In genetics, an isochore is a large region of DNA (greater than 300 kb) with a high degree uniformity in guanine (G) and cytosine (C): G- C and C-G (collectively GC content).
Bernardi and colleagues first uncovered the compositional non-uniformity within vertebrate genomes using thermal melting and density gradient centrifugation. The DNA fragments extracted by the gradient centrifugation were later termed "isochores", which was subsequently defined as "very long (much greater than 200 KB) DNA segments" that "are fairly homogeneous in base composition and belong to a small number of major classes distinguished by differences in guanine-cytosine (GC) content". Subsequently, the isochores "grew" and were claimed to be ">300 kb in size." The theory proposed that isochore’s composition varied markedly between "warm-blooded" (homeotherm) vertebrates and "cold-blooded" (poikilotherm) vertebrates and later became known as the isochore theory.
The isochore theory purported that the genome of "warm-blooded" vertebrates (mammals and birds) are mosaics of long isochoric regions of alternating GC-poor and GC-rich composition, as opposed to the genome of "cold-blooded" vertebrates (fishes and amphibians) that were supposed to lack GC-rich isochores. These findings were explained by the thermodynamic stability hypothesis, attributing genomic structure to body temperature. GC-rich isochores were purported to be a form of adaptation to environmental pressures, as an increase in genomic GC-content could protect DNA, RNA, and proteins from degradation by heat.
Despite its attractive simplicity, the thermodynamic stability hypothesis has been repeatedly shown to be in error . Many authors showed the absence of a relationship between temperature and GC-content in vertebrates, while others showed the existence of GC-rich domains in "cold-blooded" vertebrates such as crocodiles, amphibians, and fish.

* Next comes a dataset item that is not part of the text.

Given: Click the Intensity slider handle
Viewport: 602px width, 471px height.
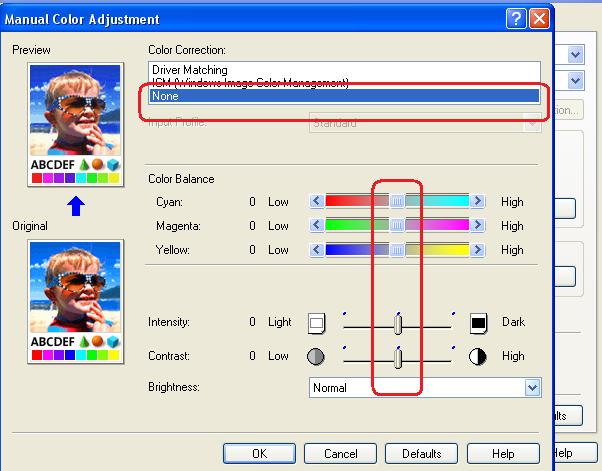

The isochore theory was the first to identify the nonuniformity of nucleotide composition within vertebrate genomes and predict that the genome of "warm-blooded" vertebrates such as mammals and birds are mosaic of isochores (Bernardi et al. 1985). The human genome, for example, was described as a mosaic of alternating low and high GC content isochores belonging to five compositional families, L1, L2, H1, H2, and H3, whose corresponding ranges of GC contents were said to be <38%, 38%-42%, 42%-47%, 47%-52%, and >52%, respectively.
The main predictions of the isochore theory are that:
Two opposite explanations that endeavored to explain the formations of isochores were vigorously debated as part of the neutralist-selectionist controversy. The first view was that isochores reflect variable mutation processes among genomic regions consistent with the neutral model. Alternatively, isochores were posited as a result of natural selection for certain compositional environment required by certain genes. Several hypotheses derive from the selectionist view, such as the thermodynamic stability hypothesis and the biased gene conversion hypothesis. Thus far, none of the theories provides a comprehensive explanation to the genome structure, and the topic is still under debate.